**GOAL OF THE EXERCISE:**
Only the lines from the beginning of the listing below through the line with "You are a GUI" belong in the answer; please print them exactly and drop the pictures.

**EXTRACTED RECORDS:**
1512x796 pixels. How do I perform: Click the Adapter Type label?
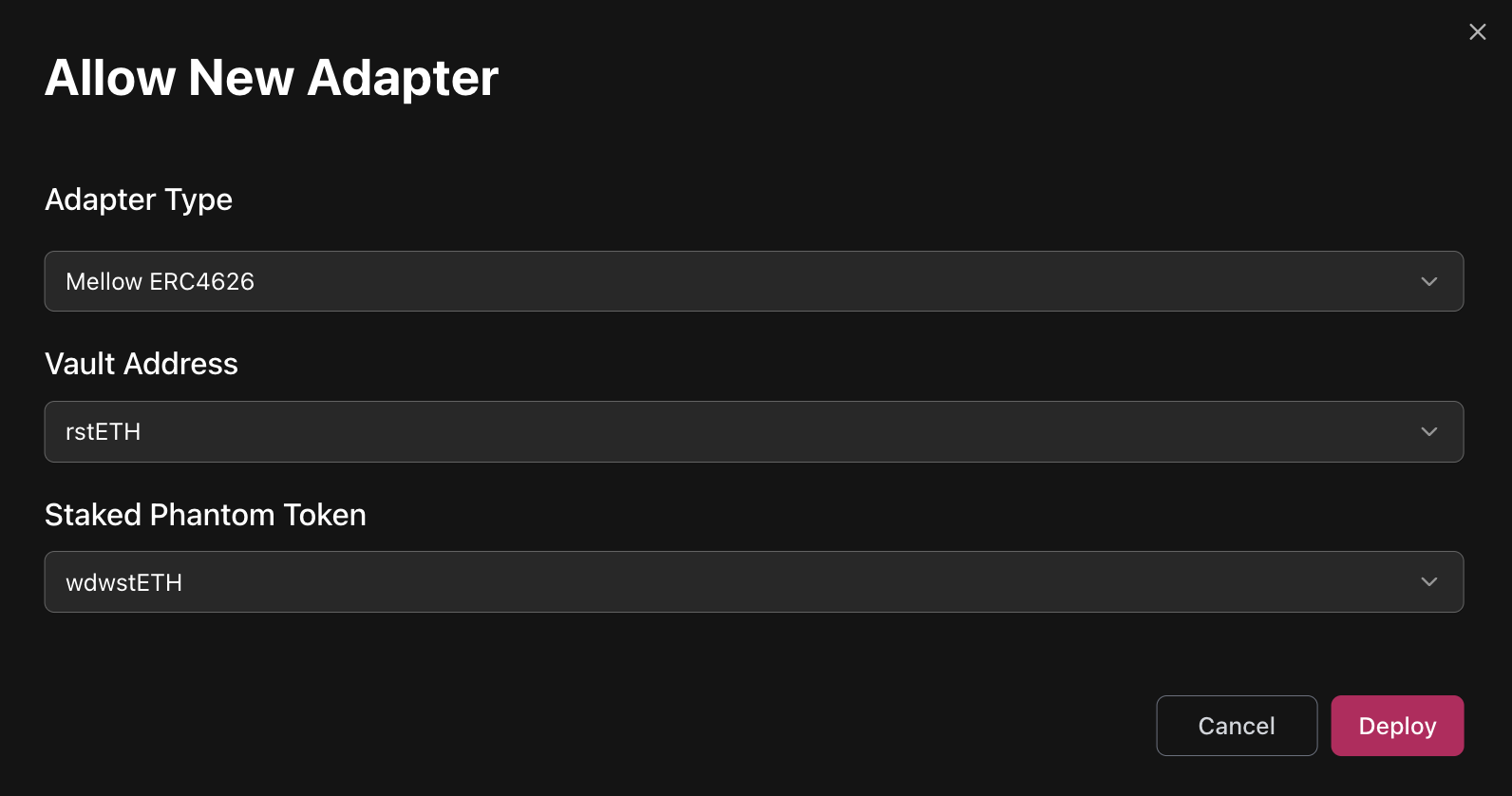point(139,199)
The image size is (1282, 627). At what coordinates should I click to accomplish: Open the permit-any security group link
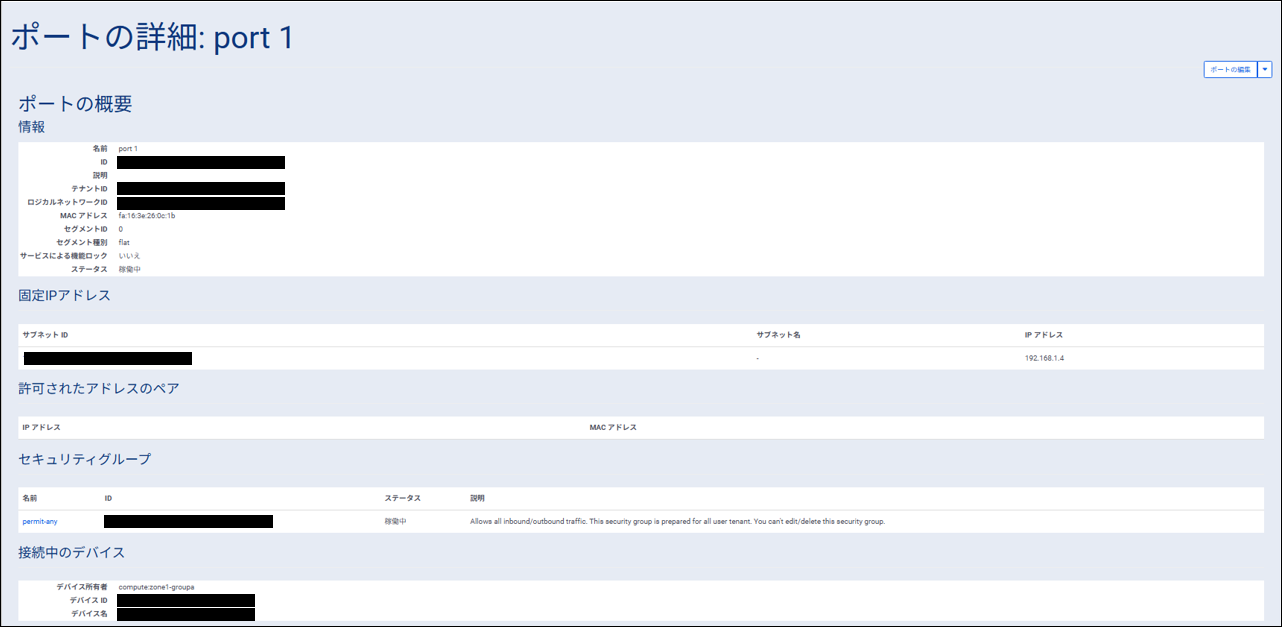point(40,521)
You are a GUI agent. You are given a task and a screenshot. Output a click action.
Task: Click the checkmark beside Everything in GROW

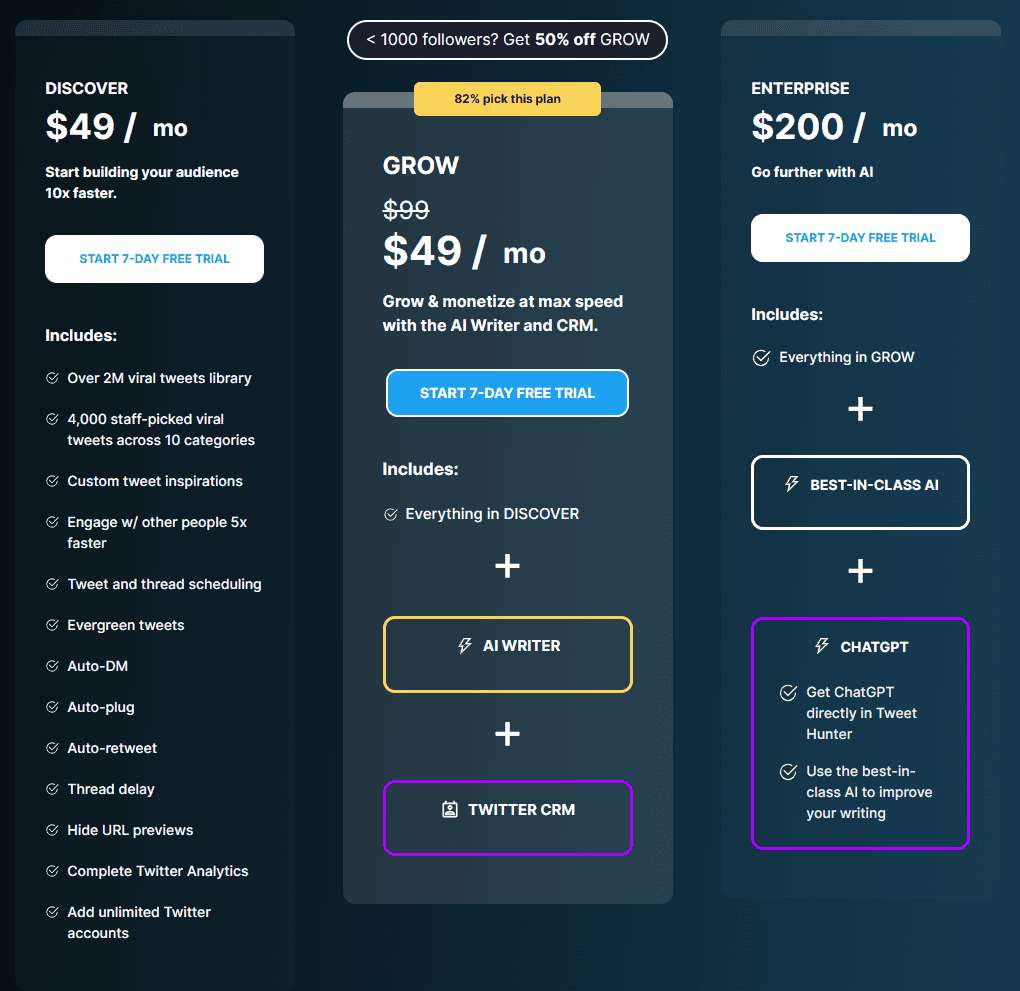(762, 357)

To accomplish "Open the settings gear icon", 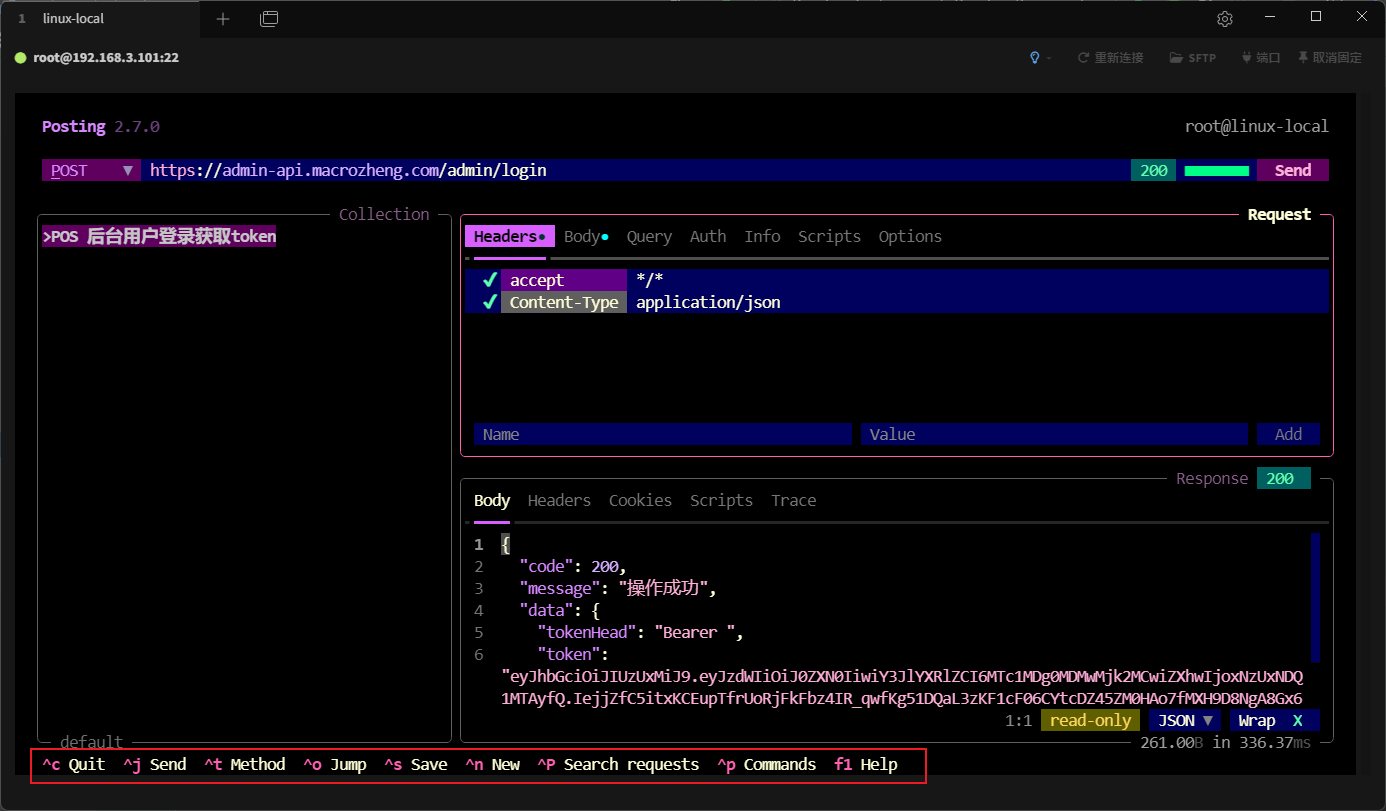I will (1225, 19).
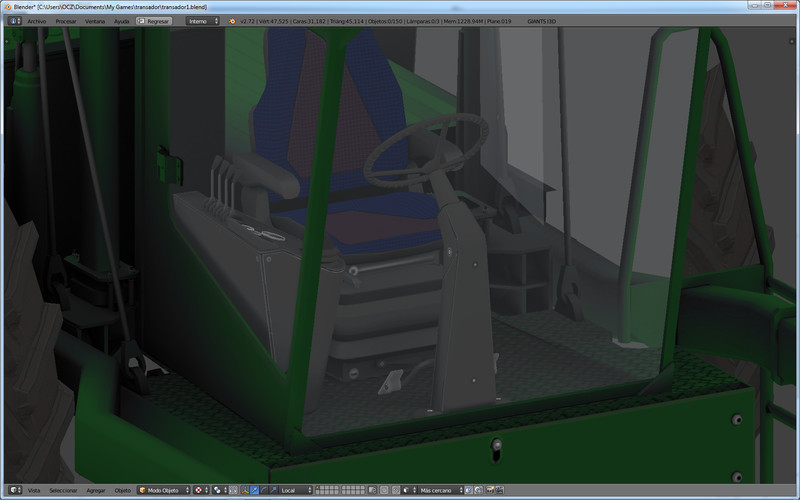Image resolution: width=800 pixels, height=500 pixels.
Task: Click the info editor type icon at top left
Action: click(13, 20)
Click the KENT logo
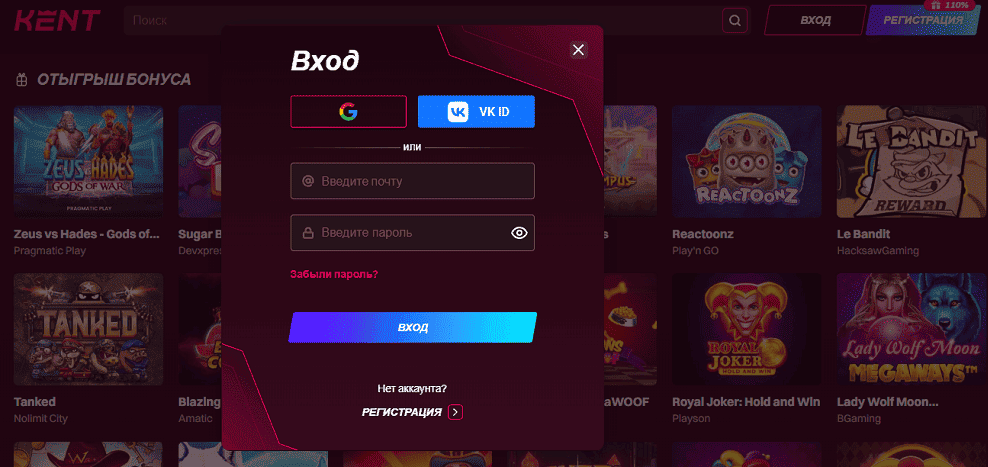 (x=57, y=20)
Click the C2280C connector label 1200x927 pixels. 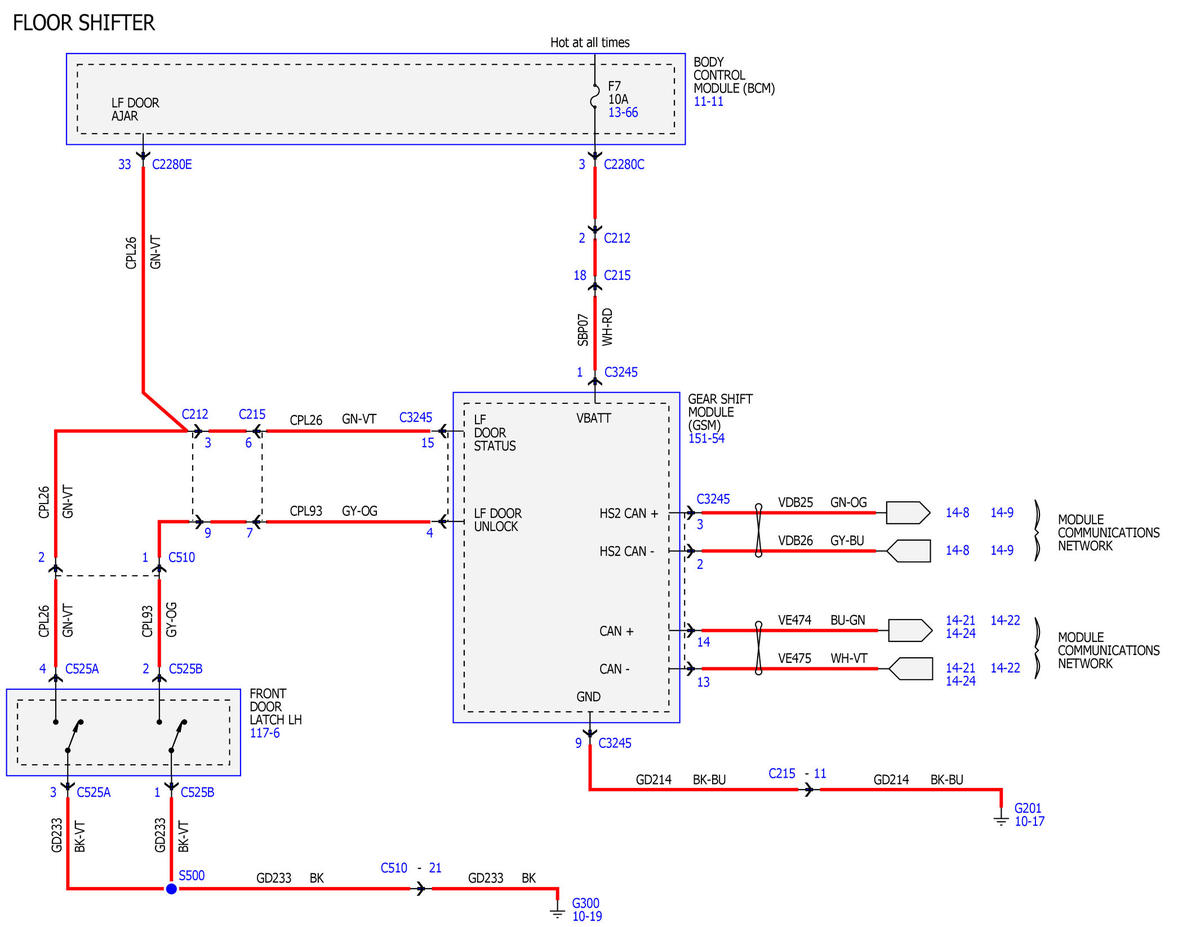click(624, 165)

**EXERCISE SOLUTION:**
1512x796 pixels. How do I perform: Click the Adapter Type label?
point(139,199)
The image size is (1282, 627). At what coordinates should I click to accomplish: Open the permit-any security group link
point(40,521)
You are a GUI agent. You are given a task and a screenshot. Output a click action.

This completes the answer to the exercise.